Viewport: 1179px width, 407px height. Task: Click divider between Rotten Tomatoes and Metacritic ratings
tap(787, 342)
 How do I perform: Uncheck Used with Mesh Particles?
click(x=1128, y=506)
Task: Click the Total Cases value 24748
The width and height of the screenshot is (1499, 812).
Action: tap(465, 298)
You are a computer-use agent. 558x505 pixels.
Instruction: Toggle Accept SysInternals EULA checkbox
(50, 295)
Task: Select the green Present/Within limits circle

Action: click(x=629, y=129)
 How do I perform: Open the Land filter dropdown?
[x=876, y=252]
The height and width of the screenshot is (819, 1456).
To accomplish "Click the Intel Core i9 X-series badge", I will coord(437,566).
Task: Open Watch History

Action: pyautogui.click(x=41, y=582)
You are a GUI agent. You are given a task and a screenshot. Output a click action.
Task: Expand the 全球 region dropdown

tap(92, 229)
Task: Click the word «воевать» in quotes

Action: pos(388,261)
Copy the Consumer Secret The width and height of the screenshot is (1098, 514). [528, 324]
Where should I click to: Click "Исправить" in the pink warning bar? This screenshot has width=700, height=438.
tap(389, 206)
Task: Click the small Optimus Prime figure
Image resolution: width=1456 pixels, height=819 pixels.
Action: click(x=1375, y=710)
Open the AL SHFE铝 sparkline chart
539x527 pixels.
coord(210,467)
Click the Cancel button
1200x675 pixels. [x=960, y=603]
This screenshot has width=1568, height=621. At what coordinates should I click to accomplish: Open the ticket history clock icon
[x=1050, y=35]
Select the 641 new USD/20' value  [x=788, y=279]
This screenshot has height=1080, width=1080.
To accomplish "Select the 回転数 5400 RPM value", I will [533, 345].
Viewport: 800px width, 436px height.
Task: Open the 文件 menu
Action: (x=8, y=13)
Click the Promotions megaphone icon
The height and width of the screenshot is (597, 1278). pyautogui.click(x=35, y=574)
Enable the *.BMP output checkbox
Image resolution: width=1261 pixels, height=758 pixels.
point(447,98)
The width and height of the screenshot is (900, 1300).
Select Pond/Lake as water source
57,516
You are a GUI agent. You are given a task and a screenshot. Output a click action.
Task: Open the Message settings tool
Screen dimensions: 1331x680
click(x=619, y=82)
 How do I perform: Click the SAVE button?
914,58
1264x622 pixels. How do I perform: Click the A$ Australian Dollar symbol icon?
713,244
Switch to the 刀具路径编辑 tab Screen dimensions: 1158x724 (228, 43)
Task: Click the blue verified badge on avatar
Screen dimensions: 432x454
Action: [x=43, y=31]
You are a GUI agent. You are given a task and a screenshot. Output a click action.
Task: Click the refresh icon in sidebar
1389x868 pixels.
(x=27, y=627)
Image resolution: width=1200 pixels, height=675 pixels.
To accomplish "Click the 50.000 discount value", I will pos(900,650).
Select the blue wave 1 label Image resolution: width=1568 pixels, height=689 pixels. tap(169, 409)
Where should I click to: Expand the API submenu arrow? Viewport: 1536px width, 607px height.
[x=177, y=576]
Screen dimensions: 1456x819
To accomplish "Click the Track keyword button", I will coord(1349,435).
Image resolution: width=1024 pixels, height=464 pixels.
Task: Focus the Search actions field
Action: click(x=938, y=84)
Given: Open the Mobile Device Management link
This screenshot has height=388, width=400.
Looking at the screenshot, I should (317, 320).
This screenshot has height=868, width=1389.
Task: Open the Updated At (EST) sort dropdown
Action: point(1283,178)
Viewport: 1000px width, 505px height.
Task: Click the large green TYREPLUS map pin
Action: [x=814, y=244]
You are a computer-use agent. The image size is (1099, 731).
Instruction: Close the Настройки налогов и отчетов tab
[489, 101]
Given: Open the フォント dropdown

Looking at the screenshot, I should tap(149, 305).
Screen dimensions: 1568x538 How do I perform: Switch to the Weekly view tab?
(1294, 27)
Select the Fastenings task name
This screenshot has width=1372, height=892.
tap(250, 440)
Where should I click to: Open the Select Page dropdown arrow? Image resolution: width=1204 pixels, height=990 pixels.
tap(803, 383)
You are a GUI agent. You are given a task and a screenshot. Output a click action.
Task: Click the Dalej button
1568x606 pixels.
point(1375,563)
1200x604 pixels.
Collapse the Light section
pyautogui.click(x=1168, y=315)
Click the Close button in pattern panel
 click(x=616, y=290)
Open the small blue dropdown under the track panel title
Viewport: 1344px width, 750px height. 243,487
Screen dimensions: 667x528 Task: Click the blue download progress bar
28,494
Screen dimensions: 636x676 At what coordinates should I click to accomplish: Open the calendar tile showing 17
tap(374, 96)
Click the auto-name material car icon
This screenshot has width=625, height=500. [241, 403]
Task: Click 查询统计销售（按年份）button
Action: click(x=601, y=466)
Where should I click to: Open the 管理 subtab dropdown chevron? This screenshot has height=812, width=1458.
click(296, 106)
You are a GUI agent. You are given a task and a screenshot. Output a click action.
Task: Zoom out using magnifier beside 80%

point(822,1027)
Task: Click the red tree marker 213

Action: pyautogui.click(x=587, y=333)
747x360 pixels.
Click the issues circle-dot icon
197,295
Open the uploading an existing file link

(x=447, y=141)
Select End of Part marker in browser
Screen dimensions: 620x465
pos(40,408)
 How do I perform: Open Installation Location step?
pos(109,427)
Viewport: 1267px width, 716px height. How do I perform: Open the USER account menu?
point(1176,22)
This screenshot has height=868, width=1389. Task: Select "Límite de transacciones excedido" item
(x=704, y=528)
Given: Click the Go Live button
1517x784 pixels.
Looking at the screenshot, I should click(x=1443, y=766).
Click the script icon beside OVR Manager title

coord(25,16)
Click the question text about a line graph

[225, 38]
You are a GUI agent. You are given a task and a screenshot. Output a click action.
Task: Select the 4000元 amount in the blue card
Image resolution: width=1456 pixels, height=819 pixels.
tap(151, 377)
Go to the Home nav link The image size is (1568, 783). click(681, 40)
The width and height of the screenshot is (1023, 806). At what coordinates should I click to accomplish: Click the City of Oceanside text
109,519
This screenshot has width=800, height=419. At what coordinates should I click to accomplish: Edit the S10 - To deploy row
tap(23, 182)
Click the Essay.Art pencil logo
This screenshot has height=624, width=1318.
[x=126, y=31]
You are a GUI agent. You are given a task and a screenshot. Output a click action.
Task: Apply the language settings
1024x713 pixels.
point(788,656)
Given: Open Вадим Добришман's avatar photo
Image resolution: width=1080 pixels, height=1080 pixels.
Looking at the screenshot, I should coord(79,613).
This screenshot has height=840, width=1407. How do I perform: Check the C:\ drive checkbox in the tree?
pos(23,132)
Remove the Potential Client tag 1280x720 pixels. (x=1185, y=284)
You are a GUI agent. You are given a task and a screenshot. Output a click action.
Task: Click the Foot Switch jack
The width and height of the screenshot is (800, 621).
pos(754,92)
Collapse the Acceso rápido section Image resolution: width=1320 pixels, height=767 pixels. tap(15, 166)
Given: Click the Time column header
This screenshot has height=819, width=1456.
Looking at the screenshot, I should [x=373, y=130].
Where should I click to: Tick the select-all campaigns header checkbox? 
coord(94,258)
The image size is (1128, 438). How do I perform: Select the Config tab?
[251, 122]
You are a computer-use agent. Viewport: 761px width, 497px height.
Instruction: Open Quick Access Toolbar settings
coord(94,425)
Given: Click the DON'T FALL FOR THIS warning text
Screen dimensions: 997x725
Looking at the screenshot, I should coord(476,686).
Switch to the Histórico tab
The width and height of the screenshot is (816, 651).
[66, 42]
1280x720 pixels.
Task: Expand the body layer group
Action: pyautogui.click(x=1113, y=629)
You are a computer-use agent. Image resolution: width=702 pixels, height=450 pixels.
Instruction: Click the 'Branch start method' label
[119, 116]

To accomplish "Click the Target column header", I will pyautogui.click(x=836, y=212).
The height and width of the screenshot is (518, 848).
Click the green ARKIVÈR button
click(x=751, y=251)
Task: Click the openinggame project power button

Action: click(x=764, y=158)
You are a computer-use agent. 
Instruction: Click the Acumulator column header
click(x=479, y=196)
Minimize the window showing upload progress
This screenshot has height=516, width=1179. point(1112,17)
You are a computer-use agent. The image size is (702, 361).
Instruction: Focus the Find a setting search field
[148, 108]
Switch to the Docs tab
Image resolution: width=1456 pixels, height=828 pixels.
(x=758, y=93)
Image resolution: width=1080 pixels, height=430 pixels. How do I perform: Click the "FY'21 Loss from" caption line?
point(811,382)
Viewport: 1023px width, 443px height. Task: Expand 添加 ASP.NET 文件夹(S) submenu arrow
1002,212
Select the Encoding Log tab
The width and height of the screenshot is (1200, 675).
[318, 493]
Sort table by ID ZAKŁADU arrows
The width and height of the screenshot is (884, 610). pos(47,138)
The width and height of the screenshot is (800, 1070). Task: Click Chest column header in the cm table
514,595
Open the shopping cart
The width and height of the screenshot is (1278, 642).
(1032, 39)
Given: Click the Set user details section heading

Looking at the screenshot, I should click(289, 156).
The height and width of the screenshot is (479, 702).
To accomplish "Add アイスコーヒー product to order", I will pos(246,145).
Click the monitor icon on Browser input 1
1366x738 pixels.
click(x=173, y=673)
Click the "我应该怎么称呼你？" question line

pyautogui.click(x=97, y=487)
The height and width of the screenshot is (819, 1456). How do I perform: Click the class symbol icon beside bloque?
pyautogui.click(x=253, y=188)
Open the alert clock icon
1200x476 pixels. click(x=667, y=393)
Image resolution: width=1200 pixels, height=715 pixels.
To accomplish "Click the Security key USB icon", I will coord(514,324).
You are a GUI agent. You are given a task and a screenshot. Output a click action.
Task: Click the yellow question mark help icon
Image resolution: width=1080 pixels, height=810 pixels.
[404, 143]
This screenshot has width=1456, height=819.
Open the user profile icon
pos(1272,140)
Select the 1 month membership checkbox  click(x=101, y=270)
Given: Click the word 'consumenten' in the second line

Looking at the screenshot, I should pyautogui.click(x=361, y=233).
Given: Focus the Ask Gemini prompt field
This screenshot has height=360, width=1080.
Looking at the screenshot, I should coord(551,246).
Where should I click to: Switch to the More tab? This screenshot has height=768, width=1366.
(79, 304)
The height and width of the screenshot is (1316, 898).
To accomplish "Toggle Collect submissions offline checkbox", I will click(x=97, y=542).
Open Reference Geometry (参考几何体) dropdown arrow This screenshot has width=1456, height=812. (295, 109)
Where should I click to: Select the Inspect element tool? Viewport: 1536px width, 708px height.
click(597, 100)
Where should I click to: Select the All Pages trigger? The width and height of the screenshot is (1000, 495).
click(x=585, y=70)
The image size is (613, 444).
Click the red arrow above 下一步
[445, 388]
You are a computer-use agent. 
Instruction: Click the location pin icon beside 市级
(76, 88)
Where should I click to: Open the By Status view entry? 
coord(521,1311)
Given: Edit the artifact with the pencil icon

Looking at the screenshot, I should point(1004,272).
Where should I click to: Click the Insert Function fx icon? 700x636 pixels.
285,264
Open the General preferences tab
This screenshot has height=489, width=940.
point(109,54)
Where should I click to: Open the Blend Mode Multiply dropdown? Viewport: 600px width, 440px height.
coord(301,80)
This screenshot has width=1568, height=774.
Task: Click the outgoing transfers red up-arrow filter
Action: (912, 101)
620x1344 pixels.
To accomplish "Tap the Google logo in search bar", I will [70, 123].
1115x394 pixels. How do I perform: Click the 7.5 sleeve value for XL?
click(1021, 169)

*Exercise directions*
Reproduce the stretch from the line containing "1200x604 pixels." through the line containing "point(1176,22)", substituting "Expand" for "Collapse" and leaving everything else unchanged.

*The answer*
1200x604 pixels.
Expand the Light section
pyautogui.click(x=1168, y=315)
Click the Close button in pattern panel
 click(x=616, y=290)
Open the small blue dropdown under the track panel title
Viewport: 1344px width, 750px height. 243,487
Screen dimensions: 667x528 Task: Click the blue download progress bar
28,494
Screen dimensions: 636x676 At what coordinates should I click to accomplish: Open the calendar tile showing 17
tap(374, 96)
Click the auto-name material car icon
This screenshot has width=625, height=500. [241, 403]
Task: Click 查询统计销售（按年份）button
Action: click(x=601, y=466)
Where should I click to: Open the 管理 subtab dropdown chevron? This screenshot has height=812, width=1458.
click(296, 106)
You are a GUI agent. You are given a task and a screenshot. Output a click action.
Task: Zoom out using magnifier beside 80%

point(822,1027)
Task: Click the red tree marker 213

Action: pyautogui.click(x=587, y=333)
747x360 pixels.
Click the issues circle-dot icon
197,295
Open the uploading an existing file link

(x=447, y=141)
Select End of Part marker in browser
Screen dimensions: 620x465
pos(40,408)
 How do I perform: Open Installation Location step?
pos(109,427)
Viewport: 1267px width, 716px height. How do I perform: Open the USER account menu?
point(1176,22)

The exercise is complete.